Has anyone read, or perhaps currently reading, a good non PhD related book lately? Or is reading the last thing on anyone's idea of a way to spend free time after doing PhD work? Since the student gulag I am living in lacks either internet or TV access ( truly!) the forms of entertainment there are few and far between. I got a really good book yesterday called "Red River" by American writer, Lalita Tademy, based on her father's family experiences after the American Civil War in Louisiana.
It follows on from another book she wrote about her mother's family, called "Cane River." Lalita Tademy's ancestors were slaves, and struggled to make a life for themselves in the aftermath of the American Civil War where racism remained rampant.
This shocked me to no end--and was an upsetting truth to gras--but apparently from the mid 1870's until the Civil Rights movement in the 1960's in the United States, African Americans were routinely denied their right to vote!!!!!!! It took the Civil Rights movement to accomplish this--late in the 20th century!!! At the same time, all of the fighting about school integration was on-going, and the Little Rock, Arkansas school system shut down for a year or more rather than admit African American students!!!
I knew bits and pieces of this history in the United States, but the reality of the amount of racism in that country, up to this moment in time, and how recent the denials of basic rights such as voting and education were--and how mainstream society DID NOT CARE--is a very upsetting truth.
This book really brings out the stark reality of what all of that meant to African Americans and how it continues to impact things in the present day.

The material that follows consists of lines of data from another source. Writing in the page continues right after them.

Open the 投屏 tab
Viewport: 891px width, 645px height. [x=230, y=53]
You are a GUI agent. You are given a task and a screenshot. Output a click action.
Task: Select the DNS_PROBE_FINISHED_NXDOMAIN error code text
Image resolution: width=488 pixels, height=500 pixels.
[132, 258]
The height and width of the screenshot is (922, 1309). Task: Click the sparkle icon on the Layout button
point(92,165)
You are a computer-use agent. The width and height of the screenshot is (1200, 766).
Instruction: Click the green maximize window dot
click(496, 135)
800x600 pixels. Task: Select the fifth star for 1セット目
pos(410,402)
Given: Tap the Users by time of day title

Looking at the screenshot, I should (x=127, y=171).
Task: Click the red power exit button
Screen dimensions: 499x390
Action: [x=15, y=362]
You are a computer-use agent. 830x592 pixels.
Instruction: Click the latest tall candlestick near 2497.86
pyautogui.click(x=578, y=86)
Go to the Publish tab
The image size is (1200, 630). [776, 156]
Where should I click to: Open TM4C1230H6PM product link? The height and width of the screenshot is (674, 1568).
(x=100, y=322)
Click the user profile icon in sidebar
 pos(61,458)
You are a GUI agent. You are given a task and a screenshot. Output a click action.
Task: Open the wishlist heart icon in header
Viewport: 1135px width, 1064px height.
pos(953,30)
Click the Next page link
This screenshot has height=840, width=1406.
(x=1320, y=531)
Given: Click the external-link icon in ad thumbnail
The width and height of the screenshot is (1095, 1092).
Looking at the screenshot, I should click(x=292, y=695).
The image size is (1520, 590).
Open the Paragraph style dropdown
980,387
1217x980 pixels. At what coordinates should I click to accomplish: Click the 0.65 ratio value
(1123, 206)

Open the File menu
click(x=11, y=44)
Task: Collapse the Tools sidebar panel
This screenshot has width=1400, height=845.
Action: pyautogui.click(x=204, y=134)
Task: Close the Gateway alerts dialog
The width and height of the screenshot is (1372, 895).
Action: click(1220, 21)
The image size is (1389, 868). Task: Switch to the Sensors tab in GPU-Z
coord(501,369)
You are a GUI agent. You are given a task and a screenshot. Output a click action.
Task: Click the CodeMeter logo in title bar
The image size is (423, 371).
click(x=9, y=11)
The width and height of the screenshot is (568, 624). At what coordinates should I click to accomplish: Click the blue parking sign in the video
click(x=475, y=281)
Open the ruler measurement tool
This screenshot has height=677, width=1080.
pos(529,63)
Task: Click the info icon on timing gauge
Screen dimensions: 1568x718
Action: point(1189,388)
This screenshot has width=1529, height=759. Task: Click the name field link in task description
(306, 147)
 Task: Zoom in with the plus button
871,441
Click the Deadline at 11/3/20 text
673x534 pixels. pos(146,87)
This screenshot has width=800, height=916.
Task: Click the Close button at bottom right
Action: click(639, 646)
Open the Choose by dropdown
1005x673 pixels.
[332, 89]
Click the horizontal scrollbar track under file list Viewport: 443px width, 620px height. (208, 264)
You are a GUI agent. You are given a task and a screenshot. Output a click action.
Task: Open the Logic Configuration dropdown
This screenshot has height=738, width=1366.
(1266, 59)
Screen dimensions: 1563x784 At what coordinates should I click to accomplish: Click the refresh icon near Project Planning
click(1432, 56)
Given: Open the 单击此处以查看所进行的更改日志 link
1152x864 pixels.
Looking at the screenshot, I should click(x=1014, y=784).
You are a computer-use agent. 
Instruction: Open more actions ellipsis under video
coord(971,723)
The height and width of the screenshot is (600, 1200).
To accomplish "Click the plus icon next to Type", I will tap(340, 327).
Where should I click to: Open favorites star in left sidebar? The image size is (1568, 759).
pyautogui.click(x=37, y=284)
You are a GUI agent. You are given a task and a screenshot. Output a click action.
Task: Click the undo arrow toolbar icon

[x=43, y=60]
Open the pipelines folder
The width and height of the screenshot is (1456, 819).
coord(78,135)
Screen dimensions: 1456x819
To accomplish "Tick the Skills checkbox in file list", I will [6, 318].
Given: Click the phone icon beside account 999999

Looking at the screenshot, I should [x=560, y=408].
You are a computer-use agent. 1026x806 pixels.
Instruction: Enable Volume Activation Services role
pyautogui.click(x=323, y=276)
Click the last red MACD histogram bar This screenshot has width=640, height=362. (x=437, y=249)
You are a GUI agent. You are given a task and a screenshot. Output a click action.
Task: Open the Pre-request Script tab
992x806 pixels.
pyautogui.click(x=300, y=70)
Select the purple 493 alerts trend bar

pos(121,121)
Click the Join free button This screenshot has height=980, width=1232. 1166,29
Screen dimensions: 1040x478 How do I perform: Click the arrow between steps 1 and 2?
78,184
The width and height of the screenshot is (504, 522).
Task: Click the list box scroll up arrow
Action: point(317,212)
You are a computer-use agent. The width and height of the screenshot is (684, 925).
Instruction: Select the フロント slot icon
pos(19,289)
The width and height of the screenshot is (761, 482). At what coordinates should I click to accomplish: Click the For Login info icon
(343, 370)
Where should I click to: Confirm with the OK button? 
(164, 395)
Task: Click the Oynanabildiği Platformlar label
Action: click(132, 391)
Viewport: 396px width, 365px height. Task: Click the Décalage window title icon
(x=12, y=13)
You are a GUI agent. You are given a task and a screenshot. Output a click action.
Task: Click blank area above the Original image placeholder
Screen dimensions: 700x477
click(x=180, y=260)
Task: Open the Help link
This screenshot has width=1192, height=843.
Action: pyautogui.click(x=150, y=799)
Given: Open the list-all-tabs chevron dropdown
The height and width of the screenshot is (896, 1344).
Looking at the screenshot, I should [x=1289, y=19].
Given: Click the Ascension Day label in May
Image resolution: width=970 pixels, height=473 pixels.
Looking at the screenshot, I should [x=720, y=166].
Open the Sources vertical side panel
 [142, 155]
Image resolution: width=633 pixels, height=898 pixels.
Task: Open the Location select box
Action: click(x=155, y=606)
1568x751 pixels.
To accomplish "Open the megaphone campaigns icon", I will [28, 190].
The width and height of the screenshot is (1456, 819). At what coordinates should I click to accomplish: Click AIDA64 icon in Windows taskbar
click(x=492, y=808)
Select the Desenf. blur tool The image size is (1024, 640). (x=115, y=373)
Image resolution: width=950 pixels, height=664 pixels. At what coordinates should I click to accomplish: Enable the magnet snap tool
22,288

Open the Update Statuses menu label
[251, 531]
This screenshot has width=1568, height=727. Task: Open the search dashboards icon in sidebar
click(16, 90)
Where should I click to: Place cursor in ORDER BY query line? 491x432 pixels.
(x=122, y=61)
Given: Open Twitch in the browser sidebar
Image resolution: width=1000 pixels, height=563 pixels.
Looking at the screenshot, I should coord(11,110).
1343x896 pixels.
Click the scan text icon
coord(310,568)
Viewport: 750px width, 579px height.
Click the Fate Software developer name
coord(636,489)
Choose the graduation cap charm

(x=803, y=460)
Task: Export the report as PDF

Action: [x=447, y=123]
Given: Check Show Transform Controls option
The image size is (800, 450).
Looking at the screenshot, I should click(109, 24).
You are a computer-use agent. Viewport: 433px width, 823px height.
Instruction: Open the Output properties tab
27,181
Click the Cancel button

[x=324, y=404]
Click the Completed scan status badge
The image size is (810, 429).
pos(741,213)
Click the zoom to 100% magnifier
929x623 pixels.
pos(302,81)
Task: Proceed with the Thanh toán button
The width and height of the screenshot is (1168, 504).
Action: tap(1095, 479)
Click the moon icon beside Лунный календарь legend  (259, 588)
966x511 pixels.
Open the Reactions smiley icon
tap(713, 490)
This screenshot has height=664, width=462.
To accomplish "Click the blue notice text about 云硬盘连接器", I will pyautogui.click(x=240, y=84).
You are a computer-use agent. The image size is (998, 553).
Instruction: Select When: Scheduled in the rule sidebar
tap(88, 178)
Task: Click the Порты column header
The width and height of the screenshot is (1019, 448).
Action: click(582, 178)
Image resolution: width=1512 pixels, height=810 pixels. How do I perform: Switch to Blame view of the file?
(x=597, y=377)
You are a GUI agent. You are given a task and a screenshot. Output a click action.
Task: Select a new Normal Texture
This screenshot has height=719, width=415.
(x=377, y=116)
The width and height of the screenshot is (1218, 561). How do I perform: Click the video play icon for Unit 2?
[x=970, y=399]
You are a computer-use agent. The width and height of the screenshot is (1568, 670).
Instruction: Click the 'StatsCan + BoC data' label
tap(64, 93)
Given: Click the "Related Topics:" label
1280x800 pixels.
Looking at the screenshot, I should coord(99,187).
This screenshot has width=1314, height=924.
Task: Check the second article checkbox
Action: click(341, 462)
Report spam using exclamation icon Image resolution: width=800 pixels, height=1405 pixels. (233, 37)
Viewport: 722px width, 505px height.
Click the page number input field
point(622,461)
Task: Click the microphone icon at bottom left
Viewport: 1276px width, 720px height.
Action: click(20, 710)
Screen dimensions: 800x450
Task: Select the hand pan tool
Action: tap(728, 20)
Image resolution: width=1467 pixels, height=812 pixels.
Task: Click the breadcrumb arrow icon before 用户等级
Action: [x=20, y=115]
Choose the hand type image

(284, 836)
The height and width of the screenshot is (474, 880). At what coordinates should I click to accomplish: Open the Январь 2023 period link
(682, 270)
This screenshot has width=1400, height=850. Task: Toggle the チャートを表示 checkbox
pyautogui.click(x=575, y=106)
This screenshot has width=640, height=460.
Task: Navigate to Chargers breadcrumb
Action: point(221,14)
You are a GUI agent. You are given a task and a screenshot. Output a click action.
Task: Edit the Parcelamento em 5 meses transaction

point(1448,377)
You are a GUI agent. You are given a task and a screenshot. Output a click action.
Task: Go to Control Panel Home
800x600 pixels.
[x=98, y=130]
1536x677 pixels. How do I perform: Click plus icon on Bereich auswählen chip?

Well I just finished Ben Elton's 'Bind Faith' which I enjoyed. It's a pretty dark satire though and probably only to be enjoyed by the atheists among us. I found it quite cathartic, as it refers to so many really irritating (to me) facets of modern culture.
Now I'm reading some science fiction - Stephen Baxter 'Transcendent' - 3rd in a series.
"This shocked me to no end--and was an upsetting truth to gras--but apparently from the mid 1870's until the Civil Rights movement in the 1960's in the United States, African Americans were routinely denied their right to vote!!!!!!! It took the Civil Rights movement to accomplish this--late in the 20th century!!! At the same time, all of the fighting about school integration was on-going, and the Little Rock, Arkansas school system shut down for a year or more rather than admit African American students!!!"
Not being rude (at all) but you didn't know this?
Yes, I "knew" it at an intellectual level, having studied it, and so forth, but it is put in an entirely different context when you read about how it impacted real people and real lives...and just how brutal racism is. Make no mistake that America's racism is "white washed" ( no pun intended) and it is quite easy to lead your life there ( as a white person) ignorant of those issues. America is still a very racist, very racially divided country. I was well aware of the Civil Rights movement, but did not realize the scale to which African Americans were being denied the right to vote--it was more than a handful of counties in some Deep South states.
I think a lot has to do with how the issues are presented. I learned about American Civil Rights in a context that minimized the ills that were being addressed and basically expressed that right, that is done and dusted, and we have now reconciled our racist past...the reality is of course what want on was much larger and more pervasive than I was taught or exposed to, and goes on in the present day. I grew up in a town where you could literally draw a line down the center--whites on one side, African Americans on the other. My parents made sure that their children went to the integrated schools, not the all white schools where white people had fled. I lived on a small close that had familes that were Jewish, Chinese, Armenian, African American, and Native American, as well as white bread middle American. I was brought up to BE concious of race issues, civil rights, integration, and even with all of that, there was much that remained under the surface.
This book brings it to light, and leaves me to bring on board in my own conciousness and conscience what that means and what response is required in every day living as well as on a larger scale.
Perhaps what is most disturbing to get to grips with is how "invisible" racism has been made to white America.